THINGS TO DO »
**A.** List every country named in the passage on leopard skins and the Shembe.
**B.** In the passage on leopard skins and the Shembe, what does Dickerson plan to offer the Shembes in place of real skins?

DOCUMENT TEXT »
== Segment start ==
According to Dickerson, the many hundreds of leopard skins on display at any large Shembe gathering provide ample visual evidence that, not only have most of them probably been illegally obtained—legal hunting quotas for leopards are set quite low—but that the Shembe market for the furs is affecting populations of the big cats far beyond South Africa. Dickerson suspects that many of them have been poached in Zimbabwe and Mozambique, two chaotic southern African countries where enforcement of wildlife regulations is weak.
Dickerson hopes to save Africa’s leopards while at the same time avoiding a legal crackdown on the Shembes by offering them fine faux furs at an attractive price. He’s already had some positive responses to his preliminary market research.
“I have not yet introduced the concept to Shembe, but I have done so to some of the followers. Most of the followers I have spoken to are excited about the project and the development of the fake fur. They are a conservation-based religion and use leopard skins because they are the most beautiful animal; therefore there is a strong possibility that they will accept the fake fur.”
== Segment end ==
DATA RECORDS »
== Segment start ==
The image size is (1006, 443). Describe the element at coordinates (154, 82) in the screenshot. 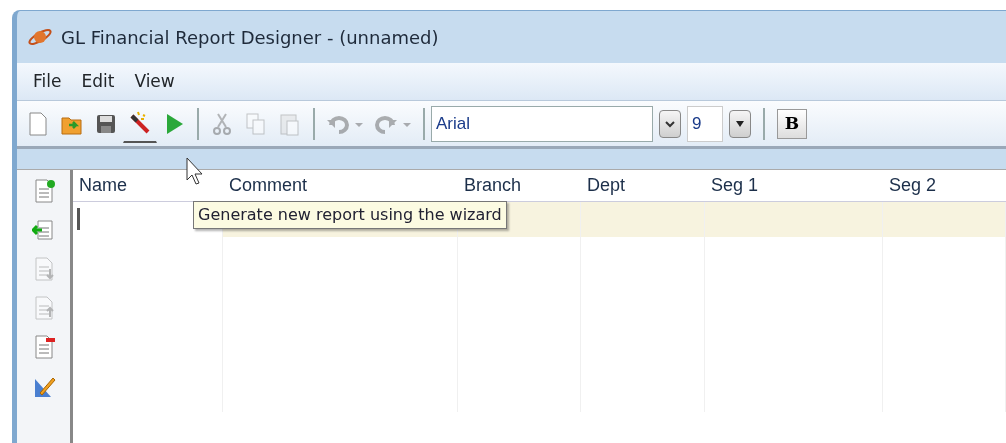

I see `menu-item: View` at that location.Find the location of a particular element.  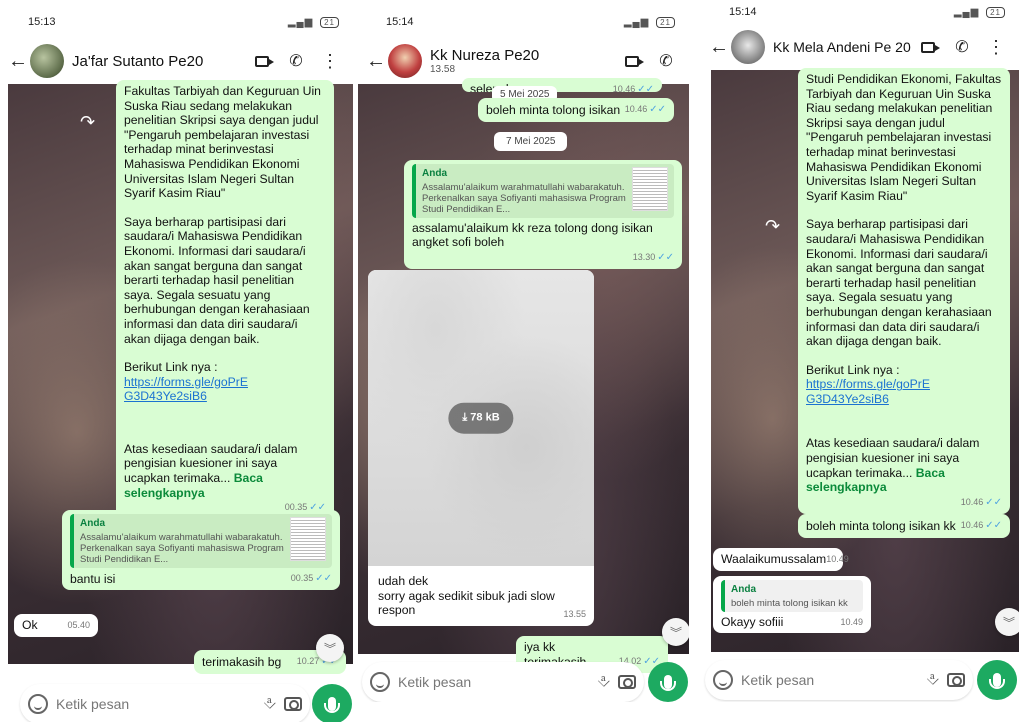

system-nav-bar is located at coordinates (860, 707).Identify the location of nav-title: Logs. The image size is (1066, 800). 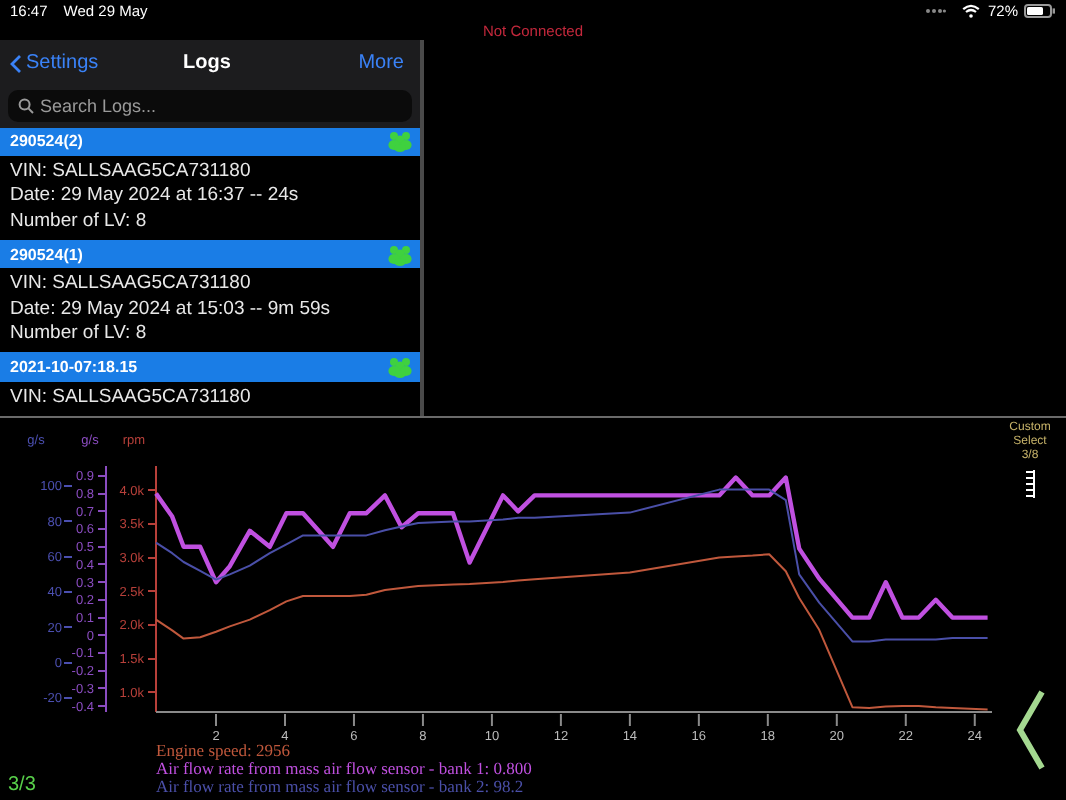
(207, 64).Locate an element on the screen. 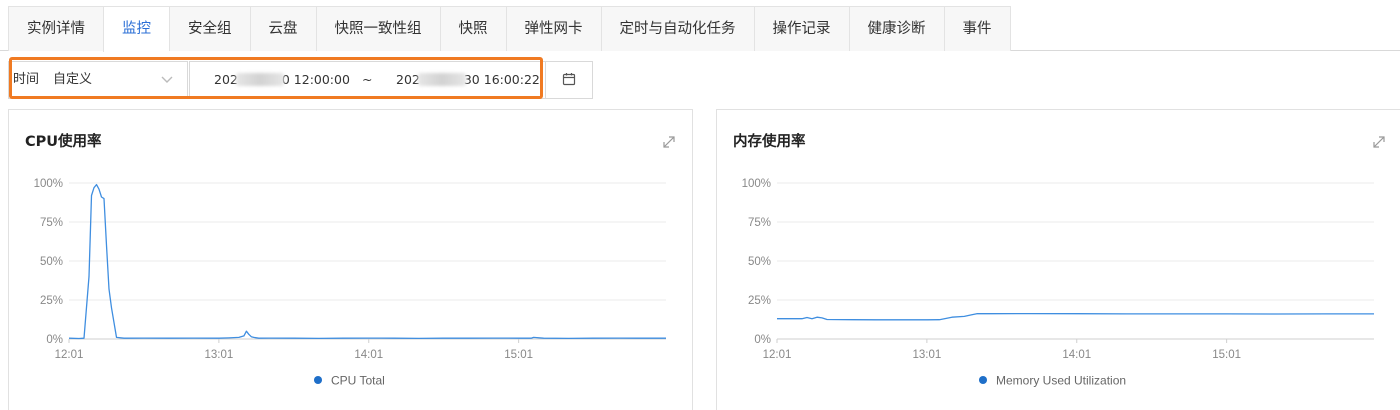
== Segment end ==
TASK-BY-TASK SOLUTIONS »
**A.** South Africa, Zimbabwe, Mozambique

**B.** Fine faux furs at an attractive price.